I tried three access paths:

  • WaveSpeed​: a lightweight acceleration layer I’ve been testing that handles request shaping and caching on the client/gateway side.
  • Direct Z.ai API: the straight route to GLM-5 via the provider.
  • OpenRouter​: a broker that forwards to the model provider with some extras.

Hardware and context

  • Local client: MacBook Pro (M2 Max, 64 GB RAM). Network on stable fiber (≈500 Mbps down, ≈30 ms to common US endpoints).
  • Server side: no custom server, just client calls, except WaveSpeed, which runs a small local gateway to manage caching and batch shaping.

Settings I kept steady unless noted

  • Model: GLM-5 (chat/completions), temperature 0.2, top_p 0.9, max_tokens 512.
  • Streaming on, because that’s how I actually work.
  • Retries off except for network errors.

Prompts I used

  • Short: 60–80 tokens (a tight instruction with 2–3 constraints).
  • Medium: ~350 tokens (email draft with brand notes and examples).
  • Long: ~1,500 tokens (small brief with product context, tone notes, and do/don’t lists).
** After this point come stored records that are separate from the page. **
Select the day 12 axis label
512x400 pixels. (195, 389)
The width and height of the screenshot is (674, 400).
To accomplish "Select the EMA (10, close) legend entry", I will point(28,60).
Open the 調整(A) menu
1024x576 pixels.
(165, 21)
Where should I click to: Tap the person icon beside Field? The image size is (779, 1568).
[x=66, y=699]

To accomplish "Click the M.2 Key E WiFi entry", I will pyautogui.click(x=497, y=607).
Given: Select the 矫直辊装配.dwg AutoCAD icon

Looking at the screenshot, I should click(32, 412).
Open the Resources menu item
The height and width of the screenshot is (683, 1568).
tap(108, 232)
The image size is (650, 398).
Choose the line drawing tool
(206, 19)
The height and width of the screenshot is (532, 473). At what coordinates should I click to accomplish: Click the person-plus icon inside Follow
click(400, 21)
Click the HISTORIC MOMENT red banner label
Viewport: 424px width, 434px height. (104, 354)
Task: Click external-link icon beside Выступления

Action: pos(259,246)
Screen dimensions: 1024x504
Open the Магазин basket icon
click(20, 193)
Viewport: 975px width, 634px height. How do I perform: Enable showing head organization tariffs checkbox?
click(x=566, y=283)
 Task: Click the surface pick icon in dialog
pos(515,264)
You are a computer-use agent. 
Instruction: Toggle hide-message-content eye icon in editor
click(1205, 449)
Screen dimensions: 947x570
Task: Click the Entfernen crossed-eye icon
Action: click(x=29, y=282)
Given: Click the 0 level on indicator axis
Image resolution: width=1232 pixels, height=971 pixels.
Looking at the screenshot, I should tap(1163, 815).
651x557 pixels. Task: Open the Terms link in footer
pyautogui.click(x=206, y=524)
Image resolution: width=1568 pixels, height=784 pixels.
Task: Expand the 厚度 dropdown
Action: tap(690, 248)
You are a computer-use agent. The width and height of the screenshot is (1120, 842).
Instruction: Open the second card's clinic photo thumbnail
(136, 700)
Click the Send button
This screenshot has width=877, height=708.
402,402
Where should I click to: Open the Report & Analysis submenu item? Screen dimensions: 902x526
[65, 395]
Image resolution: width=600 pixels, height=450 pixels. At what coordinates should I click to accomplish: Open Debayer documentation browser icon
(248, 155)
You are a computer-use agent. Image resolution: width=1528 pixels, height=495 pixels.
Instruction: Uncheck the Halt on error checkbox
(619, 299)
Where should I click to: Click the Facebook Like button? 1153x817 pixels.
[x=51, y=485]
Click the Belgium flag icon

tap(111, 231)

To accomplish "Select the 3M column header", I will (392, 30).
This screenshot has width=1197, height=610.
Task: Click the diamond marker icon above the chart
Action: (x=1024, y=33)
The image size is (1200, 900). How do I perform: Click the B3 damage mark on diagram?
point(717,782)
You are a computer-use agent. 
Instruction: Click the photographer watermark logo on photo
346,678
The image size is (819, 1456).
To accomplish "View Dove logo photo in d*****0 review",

I ran 25 iterations per condition and recorded:

  • Time to first token (TTFT): from request send to first streamed token.
  • Throughput (tokens/s): streamed output rate once tokens start.
  • A toggle for “thinking mode” (provider’s reasoning traces).

Key metrics

Time to first token (TTFT)

Short prompts landed between 250–400 ms on good routes. Medium prompts pushed TTFT closer to 450–700 ms. Long prompts crossed one second unless caching kicked in. The jump wasn’t linear: it felt like queueing + validation overhead mattered as much as prompt length.

My reaction: sub-400 ms feels snappy: anything over a second pulls me out of flow. When I’m editing live copy, that first token matters more than the final throughput.

Tokens per second (throughput)

Once streaming began, I saw 35–70 tok/s on non-thinking runs. That’s comfortably fast for copy, borderline for code diffs. Throughput dipped on longer outputs, which I suspect was server-side shaping and safety passes rather than pure model speed.

Thinking mode vs non-thinking mode

With “thinking” on, TTFT jumped 30–80%, and throughput halved in some cases. The prose was more coherent on tricky prompts, but for everyday drafting I didn’t need it. This didn’t save me time at first, but after a few runs, I noticed it reduced mental effort on complex edits. On simple tasks, I leave it off.

How WaveSpeed acceleration applies to GLM-5

WaveSpeed didn’t touch the model weights. It did two simple, useful things on my side of the wire: reduce redundant work and shape requests so the provider could move faster. On GLM-5, that translated to better TTFT on repeat prompts and small gains on medium prompts.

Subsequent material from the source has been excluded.